• Question: how do you know how far away the earth is from the sun because it is always getting closer?

    Asked by 624spea43 to Francesca, Laura, Matthew, Andrew, Rebecca on 18 Nov 2014.
    • Photo: Andrew McKinley

      Andrew McKinley answered on 18 Nov 2014:


      I have not heard that it is always getting closer… I do know that the moon is getting further from earth though!

      It is actually a really interesting problem because the distance can’t be measured directly. In the early days of researching the solar system (17th, 18th and 19th centuries), as new planets were found we could not determine absolutely how far away they were – we could make observations and accurately say that “Mars is 1.6 times as far from the sun as we are”, or “Jupiter is five times further from the sun than we are”, but everything was always a multiple of the earth-sun distance. Until we knew that distance, we could not determine – in miles or kilometers – what distances planets were from the sun.

      What we *did* know however was something called the “angular size of the sun” – that is the amount of sky the disc of the sun takes up. By observing a “transit” of an inner planet across this disc – that is timing how long it takes for the dot of Venus or Mercury to travel across the disc of the sun, calculations can be done to determine the earth-sun distance, and hence unlock the structure of our solar system.

    • Photo: Laura Schofield

      Laura Schofield answered on 19 Nov 2014:


      The Sun is on average 149,597,870,700 metres away from the surface of the Earth (it actually varies between 146 billion metres and 152 billion metres because the Earth isn’t a perfect sphere!) In the early days (1600s) people used Pythagoras (see, your Maths teacher tells you it has its uses!) to calculate the distance by plotting triangles between Mars or Venus and the Earth and Sun. It took a very long time to do because they had to watch the planets move over time and work out how far away from the Earth they are.
      Nowadays, we use satellites that we know the location of! If we know the location of the satellite, we know the distance between Earth and the satellite, plus the angles between all 3 bodies and use Pythagoras equations to calculate the distance accurately!
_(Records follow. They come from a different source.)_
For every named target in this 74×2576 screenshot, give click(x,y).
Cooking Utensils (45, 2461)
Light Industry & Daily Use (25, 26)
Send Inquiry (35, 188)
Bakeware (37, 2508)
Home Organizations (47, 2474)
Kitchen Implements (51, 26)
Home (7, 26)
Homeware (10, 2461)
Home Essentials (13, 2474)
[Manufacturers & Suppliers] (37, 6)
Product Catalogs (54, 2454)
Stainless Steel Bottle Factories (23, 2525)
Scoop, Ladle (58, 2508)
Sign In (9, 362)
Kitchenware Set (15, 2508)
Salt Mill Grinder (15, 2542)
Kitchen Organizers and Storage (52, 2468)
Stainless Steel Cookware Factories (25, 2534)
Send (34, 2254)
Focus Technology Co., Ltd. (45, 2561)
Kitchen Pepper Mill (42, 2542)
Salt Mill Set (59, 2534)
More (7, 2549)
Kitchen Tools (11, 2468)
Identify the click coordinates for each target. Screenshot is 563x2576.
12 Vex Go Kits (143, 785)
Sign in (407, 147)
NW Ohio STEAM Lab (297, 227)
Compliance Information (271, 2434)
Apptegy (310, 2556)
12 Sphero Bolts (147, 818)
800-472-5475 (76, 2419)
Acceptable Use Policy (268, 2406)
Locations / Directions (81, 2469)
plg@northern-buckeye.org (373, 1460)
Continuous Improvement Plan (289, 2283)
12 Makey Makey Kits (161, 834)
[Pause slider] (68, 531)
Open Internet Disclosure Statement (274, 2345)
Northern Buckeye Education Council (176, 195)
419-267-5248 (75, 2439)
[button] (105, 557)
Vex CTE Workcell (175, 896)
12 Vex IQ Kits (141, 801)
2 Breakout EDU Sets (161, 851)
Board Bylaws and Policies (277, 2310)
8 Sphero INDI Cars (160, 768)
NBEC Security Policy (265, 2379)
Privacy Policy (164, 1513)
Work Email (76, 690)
    • Photo: Matthew Camilleri

      Matthew Camilleri answered on 19 Nov 2014:


      The distance between the Earth and the sun is not always constant, as the shape of orbit between the Earth and the sun is an ellipse rather then a circle. At its closest point, the Earth gets to 147 million km, and at its most distant point, it’s 152 million km.
      As you can see the distances are so huge that if there is a variation of a cm or 2 every year there is no way how we can realise that, but it seems that the earth is not getting closer to the sun as everything in our solar system is in balance. The only way to lose this balance would be if a meteorite hits earth and puts us out of orbit.